BRANSON, Mo. -- Missouri has been keeping a little secret. There are a half dozen top-tier golf courses in Branson alone that are worth a trip to the Ozarks.
Of course, while you're there, you can check out one of the 40-plus shows on stage any given day. You can't golf after dark, anyway.
A course well worth a round is Thousand Hills Golf Resort. It was designed in 1995 by Robert Cupp, who created a quirky tract of 18 holes with a par of only 64, thanks to a single par 5 and nine par 3s. Land limitations and lots of rock made it tough to carve out a championship course.
But dispel from your mind the notion that this golf course is a cake walk. If you think you'll get off easy because it's only a par 64, you'll be surprised and probably frustrated.
All the holes are dramatic and involve either startling elevation changes or offset greens bordered by rock walls, drop-offs, mounds or a mountain stream.
"It's such a fun design and layout," said Matt Dillman, head golf professional. "Every level of player can enjoy it."
It has only three tees, which has some appeal in its simplicity. Also, "it's not often you get two par 3s back to back," Dillman said. "You can try a few different things.
Thousand Hills "favors a nice, high, controlled fade off the tee because most of the trouble is on the left. The elevation changes are a challenge, but the biggest challenge is the amount of trouble on both sides" near the greens.
And the trouble isn't subtle.

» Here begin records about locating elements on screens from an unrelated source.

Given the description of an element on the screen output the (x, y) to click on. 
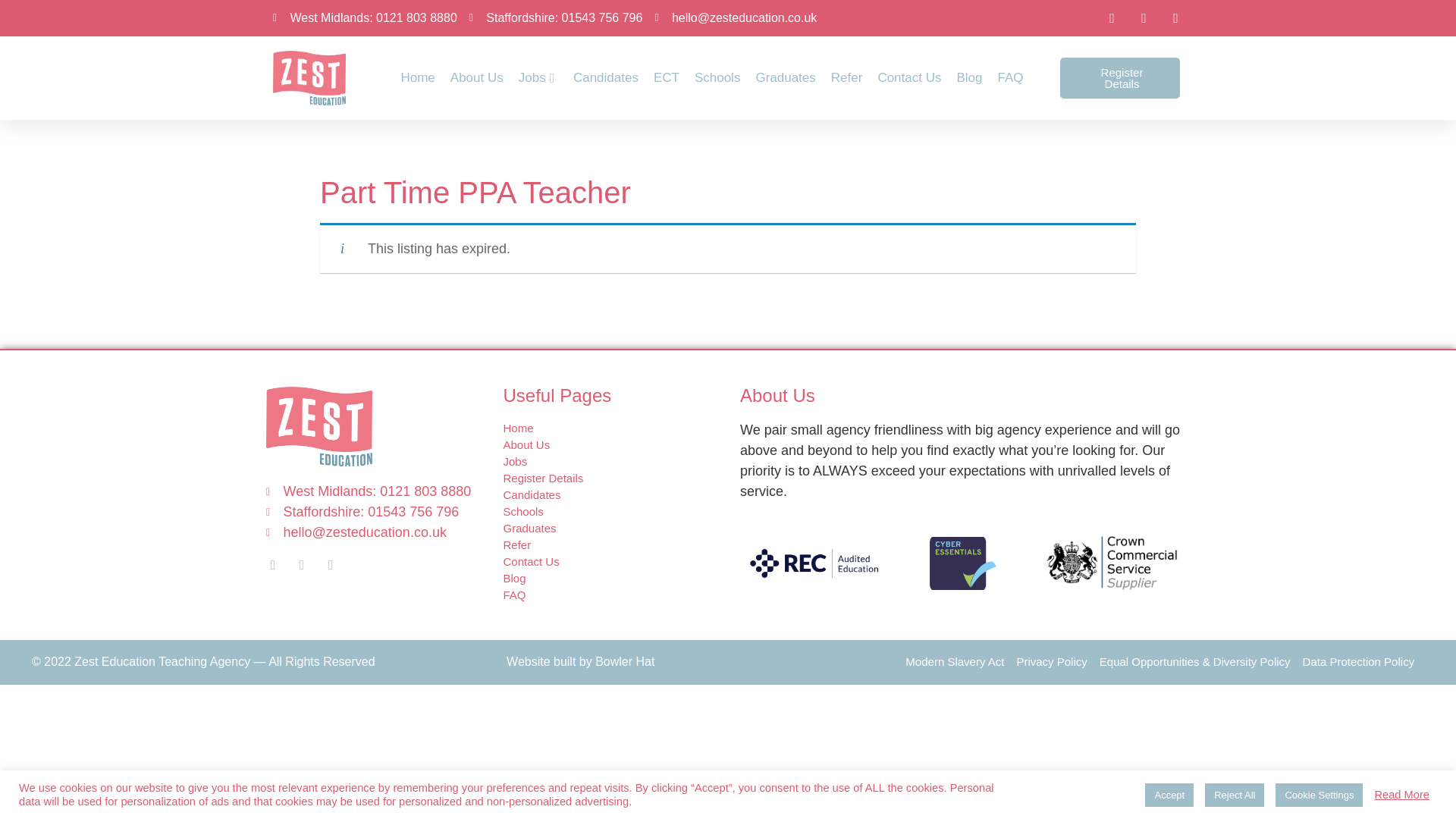
Staffordshire: 01543 756 796 (555, 18)
West Midlands: 0121 803 8880 (365, 18)
Given the description of an element on the screen output the (x, y) to click on. 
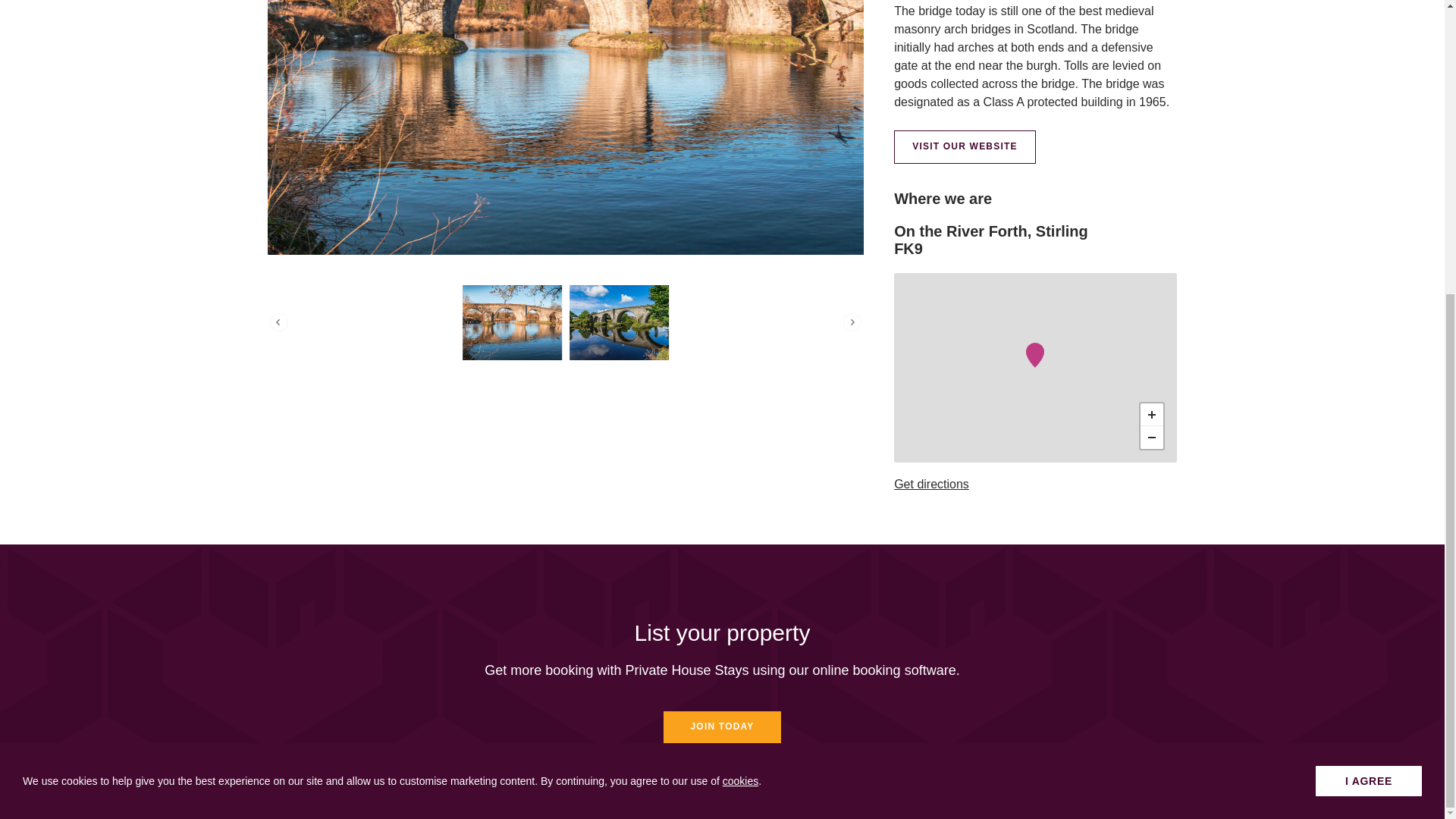
Zoom in (1151, 414)
Zoom out (1151, 436)
Given the description of an element on the screen output the (x, y) to click on. 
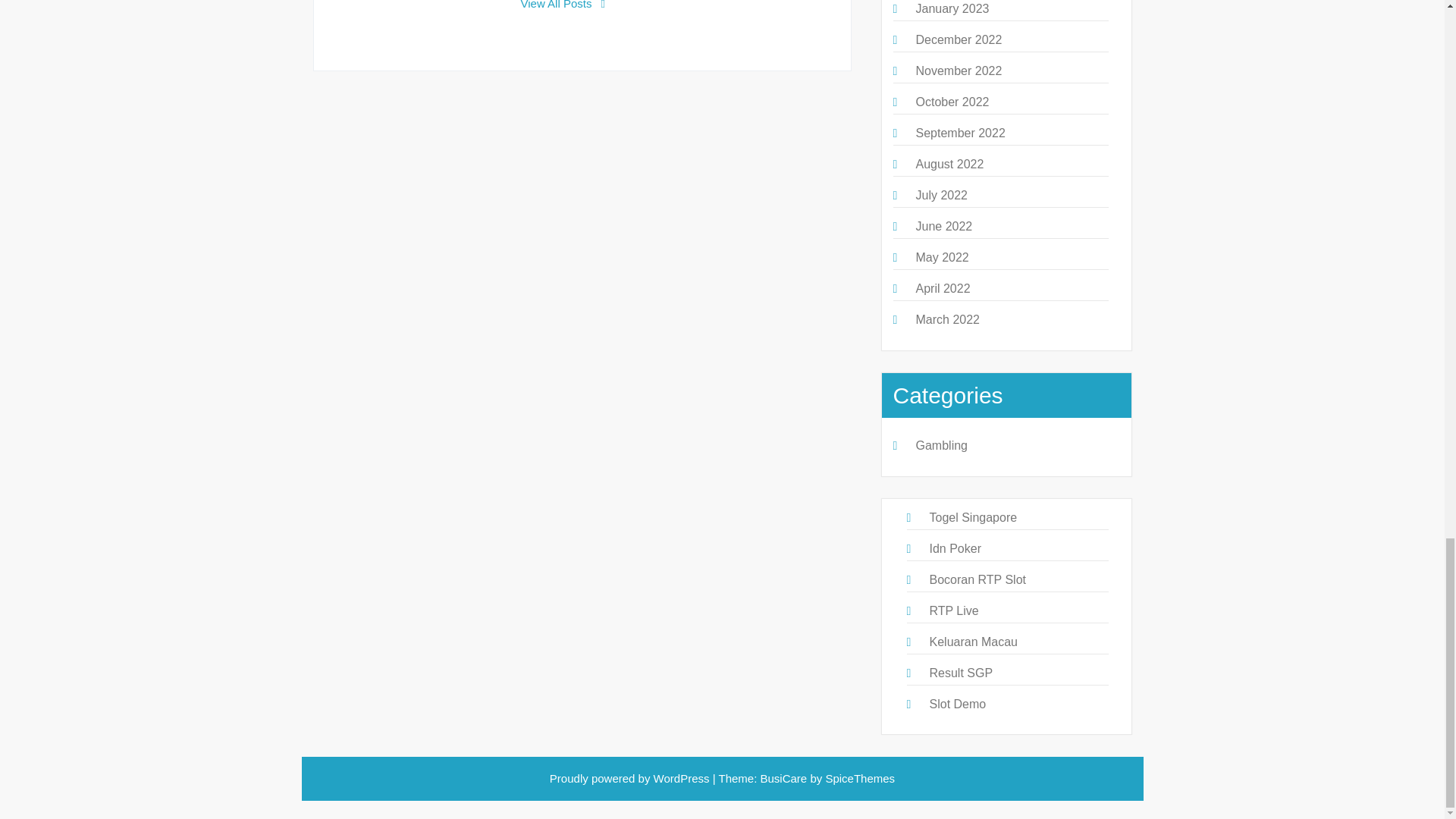
January 2023 (952, 8)
View All Posts (562, 4)
November 2022 (959, 70)
December 2022 (959, 39)
Given the description of an element on the screen output the (x, y) to click on. 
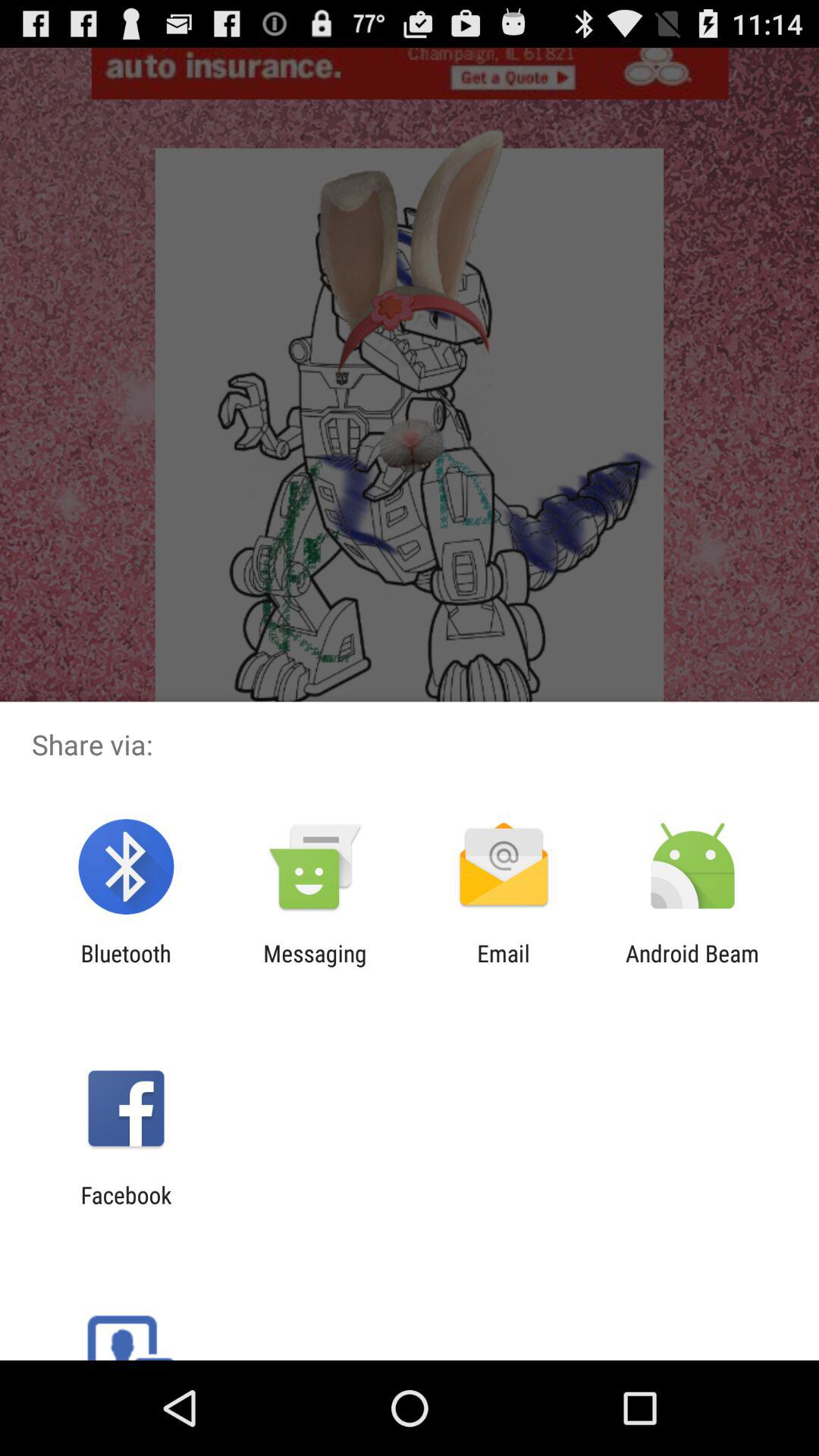
flip to the messaging item (314, 966)
Given the description of an element on the screen output the (x, y) to click on. 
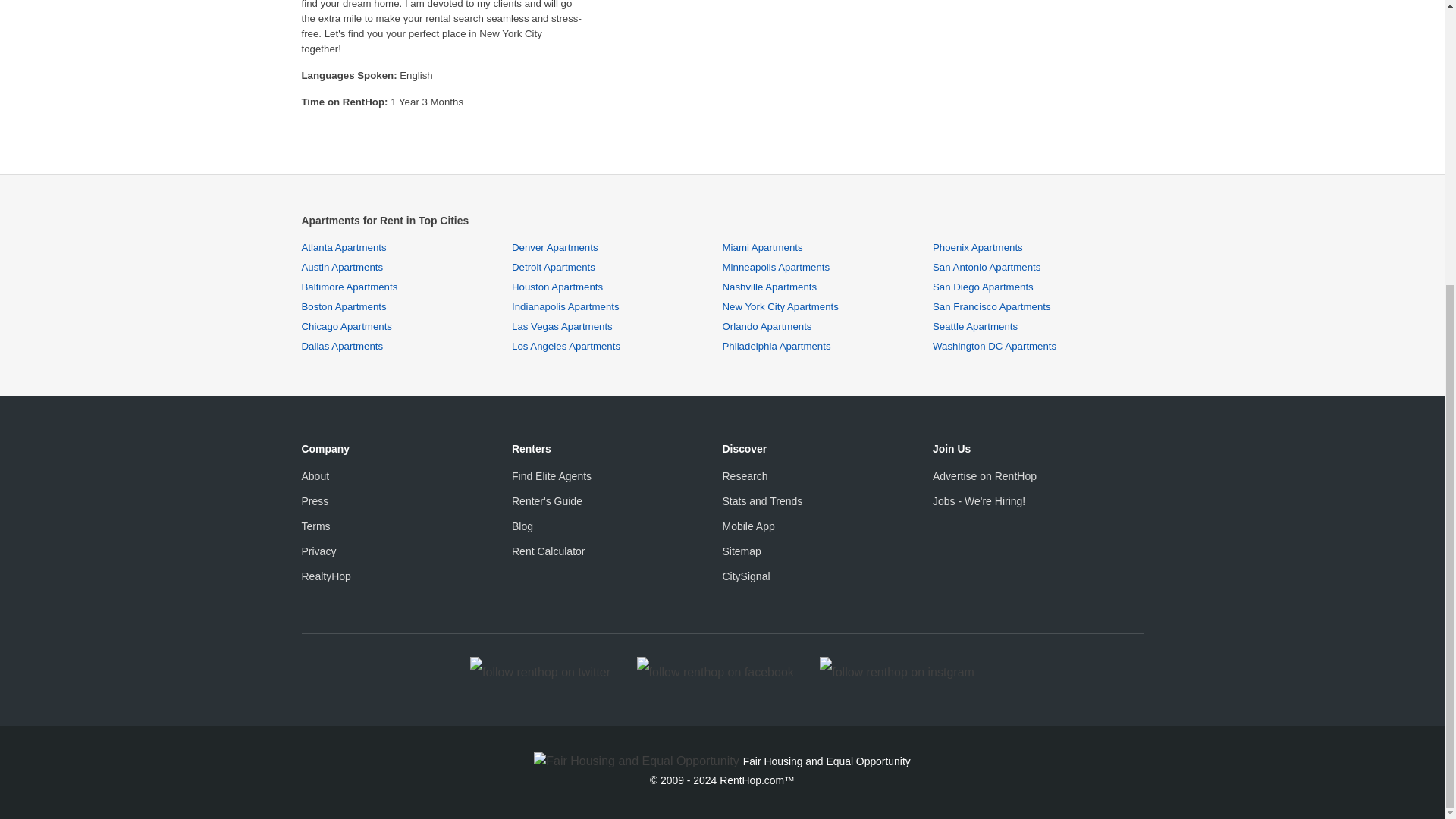
New York City Apartments (780, 306)
Detroit Apartments (553, 266)
Austin Apartments (342, 266)
Atlanta Apartments (344, 247)
Philadelphia Apartments (775, 346)
Las Vegas Apartments (562, 326)
Minneapolis Apartments (775, 266)
Boston Apartments (344, 306)
Baltimore Apartments (349, 286)
Dallas Apartments (342, 346)
Nashville Apartments (769, 286)
Indianapolis Apartments (566, 306)
Houston Apartments (557, 286)
Miami Apartments (762, 247)
Denver Apartments (555, 247)
Given the description of an element on the screen output the (x, y) to click on. 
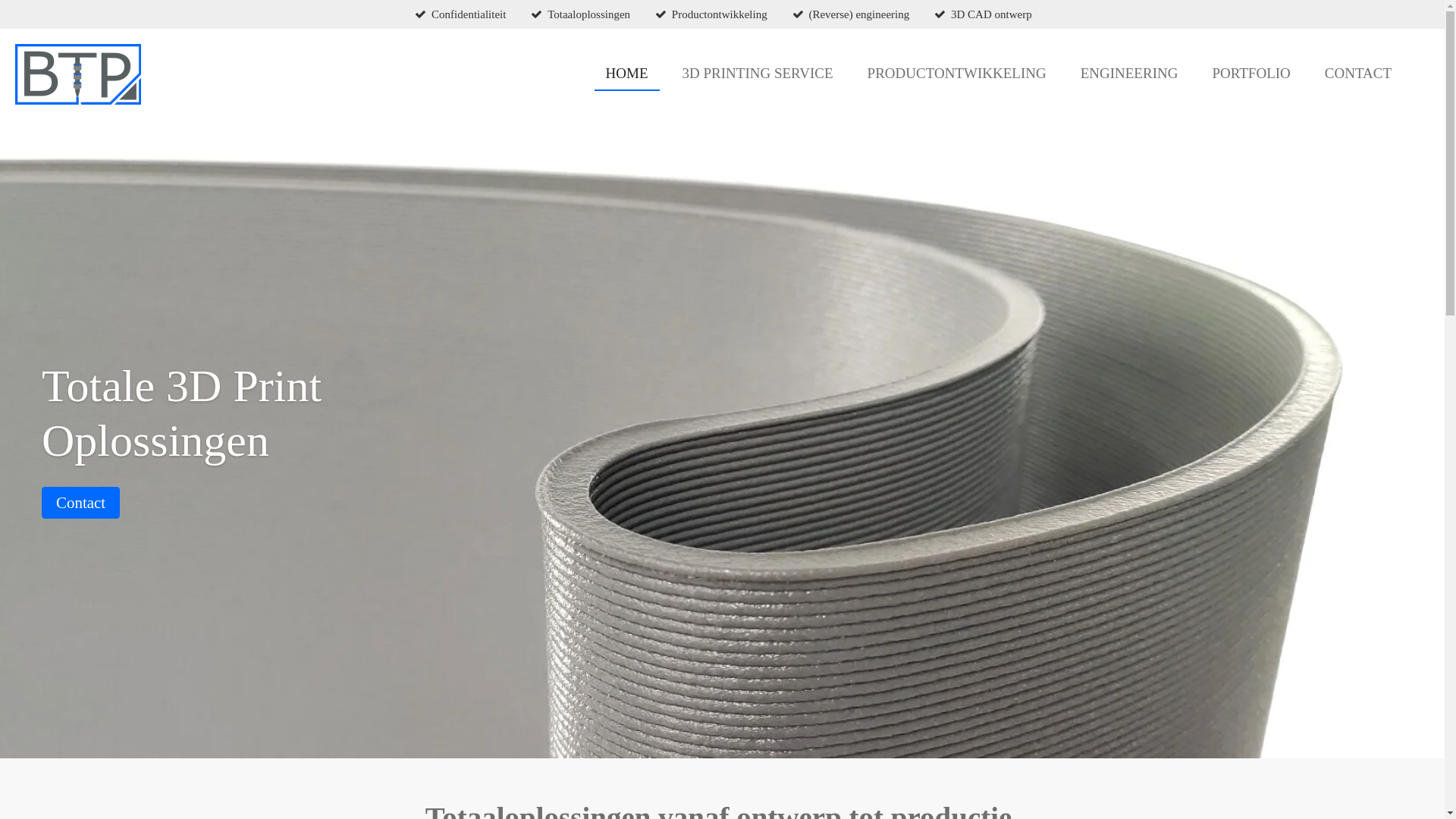
CONTACT Element type: text (1357, 73)
PORTFOLIO Element type: text (1250, 73)
Contact Element type: text (80, 502)
HOME Element type: text (626, 73)
PRODUCTONTWIKKELING Element type: text (956, 73)
Bulcke Technical Printing Element type: hover (78, 73)
ENGINEERING Element type: text (1129, 73)
3D PRINTING SERVICE Element type: text (757, 73)
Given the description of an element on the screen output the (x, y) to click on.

This course doesn't have drop-offs. It has abysses in abundance. A creek wanders through the course, creating a variety of carries -- some off the tee, some midway to the green and some at the end. A few holes have more than one.
Thousand Hills Golf Resort is in the middle of Branson and provides entertainment for the entertainers. Fixtures at the course include Marty Haggard, son of Merle, and showman and violinist Shoji Tabuchi, a Branson institution for more than two decades. This is the spot for star gazing.
The first hole starts with an elevated tee, then a creek and finally bunkers in your face. That's all before you reach the fairway. The fairway then swoops down to the green with only air on the left and mounds on the right.
The second hole is a par 3 guarded by a recessed bunker left, mounds right and another bunker back. If you're really far left, you're not going to see that ball again, thanks to a another drop-off. Get used to paying frequent ball taxes. (Taxes in the form of lost balls.)
John Redford, one of the course developers, played with us and demonstrated his mountain-goat skills that include standing at odd angles in order to bump shots off the sides of steep hills covered in thick rough onto the green. It's a skill you'll practice, too.
The third is one of the toughest holes at Thousand Hills Golf Resort, a par 4 that falls onto the fairway and then stops at the creek. From there, you have to launch a shot up about 20 feet to the green that is perched on a shelf between two rock walls. If that's not enough, there is a bunker cluster to the right. A stunning, beautiful hole.
Next are two par 3s, one uphill to a large, undulating green, the other downhill to an undulating green beset by bunkers. On most holes, getting on the green is just a minor piece of the puzzle. Getting the ball in the hole is the real trick.
Then it's onto No. 6, a par 4 that launches nearly straight up to a fairway with a couple of bunkers right in the middle of it. Gauging distance and roll makes this hole a calculation nightmare.
No. 7 is a benign looking par 3 till you get on the green with a wicked slope. It's the same for No. 8 but more on that.
The eighth tee gives you a view of the College of the Ozarks and its prized cattle behind the green, but it does not give you a view of the fairway. It's somewhere beyond that persimmons tree you must clear to set up a shot at the green. But lots of bunkers and mounds await around the corner for your tee shot. The green itself is sharply sloped, so a two-putt is cause for celebration.
The front nine ends with a mountain-top tee to a dogleg left that disappears around trees. Unless you're way right or you cleared the trees at the corner, you'll have a blind shot to the green.
The back is more of the same, including No. 10 with a pot bunker right in front of the par 3 green and No. 16, a par 4 that requires a lengthy drive and second shot to go to the green fronted by that creek again.
The course winds up with the only par 5 on the course, which descends to another cross over the creek to an elevated green with a bunker cluster to the right.
Thousand Hills Golf Resort can't just be plopped somewhere else. It's unique, beautifully maintained and dramatic.
It's also interesting to play a par-64 course, giving you opportunities to nail par 3s and boost your confidence. You'll need that confidence with the long holes.
Don't let the scorecard fool you -- Thousand Hills has it all.
Lodging possibilities at Thousand Hills Golf Resort are vast and roomy. They range from log cabins up to five bedrooms that are anything but rustic, condos and patio homes at the golf course, or lakeside condos at Table Rock Lake. All options are equipped with everything you need, such as fully equipped kitchens, a bath for each bedroom and wireless Internet access. Package deals kick in after just two nights. As a guest you'll also have access to a nearby pool, hot tubs, golf (of course), tennis, basketball, children's play areas and exercise facilities.